The interest rate projections released last week also showed a 2024 cut in rates by 100 basis points to 4.6%.

Powell said the Fed will need to be confident inflation is moving back to 2% before cutting rates and said he doesn’t see that happening any time soon. In fact, the Fed chair seemed to imply that perhaps a rate cut forecast for next year is a preliminary sketch and will depend on inflation coming down.

“That’s going to depend on how the, how the economy performs and inflation is just consistently proven more persistent than we’ve expected.”

Democrats voiced concerns that more interest rate hikes will hurt job growth and families.

Senate Banking Committee Chairman Sherrod Brown (D-Ohio) questioned why the Fed would maintain interest rates at the current level or consider raising rates again given the risk of causing job losses for more than a million and a half workers.

“Mr. chair, what Fed governors call cooling down, regular people where I live, call them layoffs,” said Brown. “I mean the question is why should working families continue to bear the cost of fighting inflation? Why should they lose their jobs so that corporate profits can continue to balloon?”

How much is too much?

Some Republican committee members expressed concern that higher capital requirements for banks being contemplated by the Fed would restrict lending, unfairly punish smaller community banks, and perhaps even slow the economy, echoing comments made by House Republicans on Wednesday.

“I do not believe that increasing significantly the capital standards is in the best interest of small businesses or people looking for loans,” Republican Ranking Member, Senator Tim Scott (R-S.C.) said. “The more capital we put on the sidelines, the less capital there is for us to see our financial institutions loaning the money out.”

When asked by Senator Scott how much is too much when it comes to higher capital requirements, Powell acknowledged that there’s a tradeoff between ensuring more stability and the impact on lending, which is something the Fed will carefully consider.

Fed Vice Chair for supervision, Michael Barr, is the Fed official overseeing a so-called holistic review of capital requirements. Barr has said that he believes higher requirements may be necessary for some mid-sized institutions, along with other changes to bank supervision.

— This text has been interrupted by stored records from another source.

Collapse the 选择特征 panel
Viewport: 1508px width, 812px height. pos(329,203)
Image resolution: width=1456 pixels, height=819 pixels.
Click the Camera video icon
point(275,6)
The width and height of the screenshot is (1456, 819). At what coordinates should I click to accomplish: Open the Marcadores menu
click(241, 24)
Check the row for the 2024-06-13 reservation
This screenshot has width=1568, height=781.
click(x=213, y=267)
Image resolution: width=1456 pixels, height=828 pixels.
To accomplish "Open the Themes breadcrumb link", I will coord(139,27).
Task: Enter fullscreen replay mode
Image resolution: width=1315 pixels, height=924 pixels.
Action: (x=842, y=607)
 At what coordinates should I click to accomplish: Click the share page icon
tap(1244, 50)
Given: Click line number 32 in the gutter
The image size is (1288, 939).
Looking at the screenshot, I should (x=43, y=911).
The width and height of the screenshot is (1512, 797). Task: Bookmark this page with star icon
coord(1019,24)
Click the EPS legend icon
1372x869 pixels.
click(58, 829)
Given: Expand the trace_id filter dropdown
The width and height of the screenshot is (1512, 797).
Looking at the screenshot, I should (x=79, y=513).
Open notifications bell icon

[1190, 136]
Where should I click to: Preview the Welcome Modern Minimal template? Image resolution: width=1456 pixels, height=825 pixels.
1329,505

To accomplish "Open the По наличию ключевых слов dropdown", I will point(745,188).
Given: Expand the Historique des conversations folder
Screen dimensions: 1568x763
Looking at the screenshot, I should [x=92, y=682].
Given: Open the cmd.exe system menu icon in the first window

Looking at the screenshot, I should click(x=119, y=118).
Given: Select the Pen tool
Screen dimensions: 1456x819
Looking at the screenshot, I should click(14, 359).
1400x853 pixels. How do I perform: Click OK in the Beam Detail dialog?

A proposal from the Fed is expected this summer.

Following the failure of Silicon Valley Bank, Powell said there’s a clear need to strengthen both supervision and regulation of banks of that size and that the Fed needs to take lessons from the failure.

“I am personally committed to learning the right lessons from what happened in Silicon Valley Bank and the other two failures and implementing vigorously, implementing appropriately,” said Powell. “…We’re going to take appropriate measures to reduce the chances that something like that would have.”

Powell also said the Fed has been proactively reaching out to banks on commercial real estate loans coming due to help them wade through any defaults.

Smaller banks are the ones with higher concentrations in real estate, he said, implying systemic risk could be low from any commercial real estate loan defaults.